Dressed to Kill, Unrated, Blu-ray (1980/2010)

by | Sep 24, 2011 | DVD & Blu-ray Video Reviews

Dressed to Kill, Unrated, Blu-ray (1980/2010)
Director: Brian De Palma
Starring: Michael Caine, Dennis Franz, Nancy Allen, Angie Dickinson
Studio: Fox/MGM [9/6/11]
Music: Pino Donaggio
Video: 2.35:1 anamorphic/enhanced for 16:9 1080p HD
Audio: English DTS-HD Master Audio 5.1, French DTS mono
Subtitles: English SHD, Spanish, French
Extras: “The Making of Dressed to Kill” – documentary with De Palma, Dickinson, Allen, Franz & more; Comparison featurette of Unrated, R-rated & TV versions; “Slashing Dressed to Kill” featurette; “An Appreciation by Keith Gordon” featurette; Animated photo gallery, theatrical trailer, more
Length: 105 minutes
Rating: *****
Can’t believe I watched this the same night as Dumbo. Talk about a very adult feature film. I don’t remember seeing quite as much of Angie Dickinson (or her double) in the shower on the version in theaters 30 years ago. De Palma was criticized at the time for copying Alfred Hitchcock’s style, but Hitch would have undoubtedly been much more circumspect than this sexy and bloody thriller.  It’s strange, but it does seem to work, and doesn’t appear that dated today.

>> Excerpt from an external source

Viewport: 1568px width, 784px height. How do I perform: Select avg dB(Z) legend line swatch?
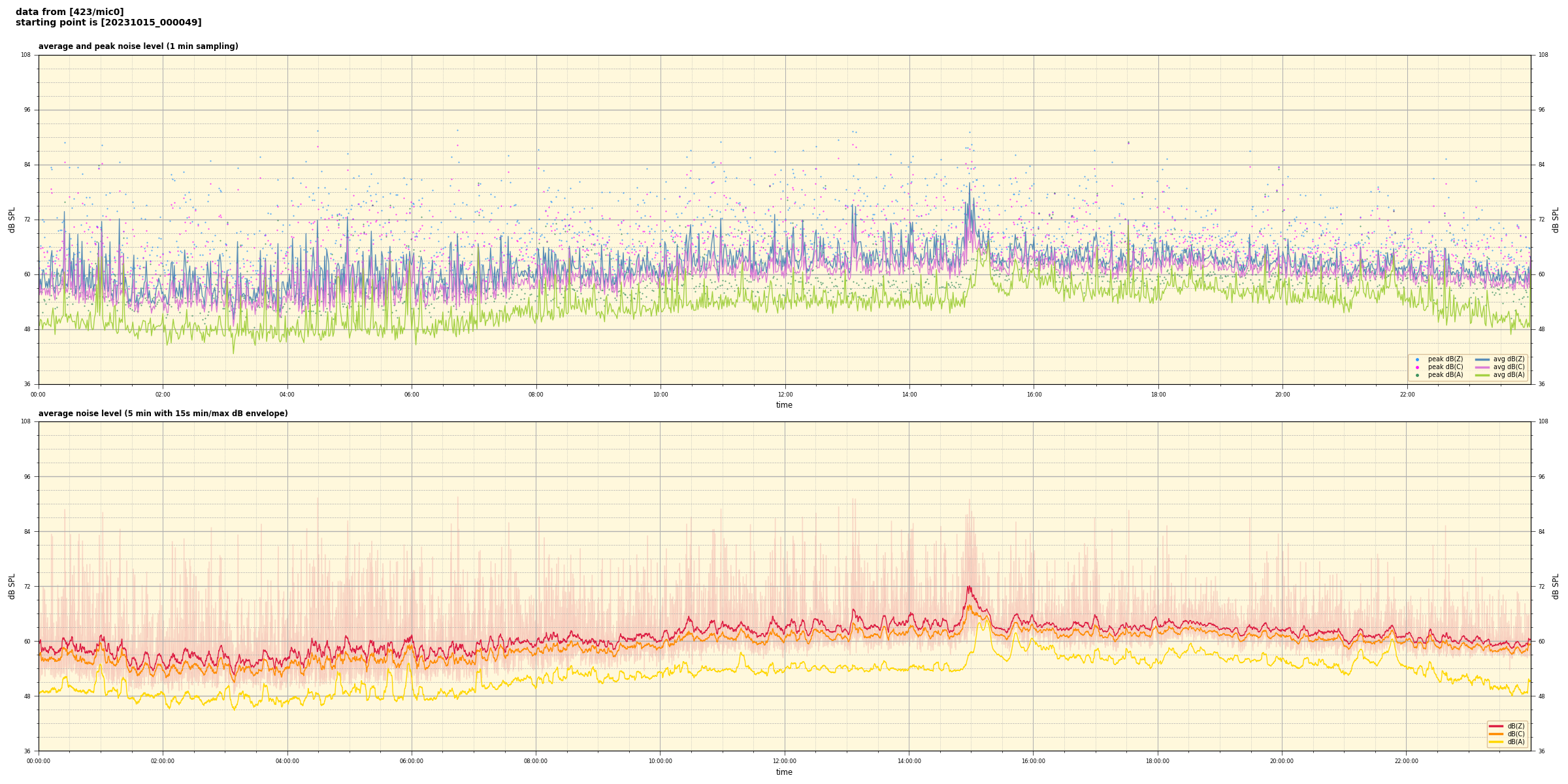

Just a brief partial synopsis: Caine plays a Manhattan therapist. A female killer stalks and attacks two women patients, using a straight razor stolen from his office. Dickinson is the forty-something unsatisfied housewife who lives out her sexual fantasy and becomes the first victim. Then the attention changes to a hooker who sees the killing in the elevator, and a crude detective trying to solve the murder. There’s a lot of dread, suspense, paranoia and voyerism here. (Woo-woo Nancy Allen.) Don’t read a giveaway review if you want to experience the complete shameless viewing trip to the end. This was one of the first films to deal with the subject of transsexuals, though not in a manner they would be very pleased with. There is one big slip in dramatic continuity, but if I explain it I’ll give away the ending.
The cinematography is excellent and very creative, and the Blu-ray transfer looks terrific—better than most 1980 films. Even the black areas have some detail and there’s no noticeable artifacts seen. The surround track is also most effective, though I strongly doubt the original film was 5.1 surround. There are also numerous extras well worth looking at.  The comparison of the three different versions of De Palma’s audacious film is especially interesting.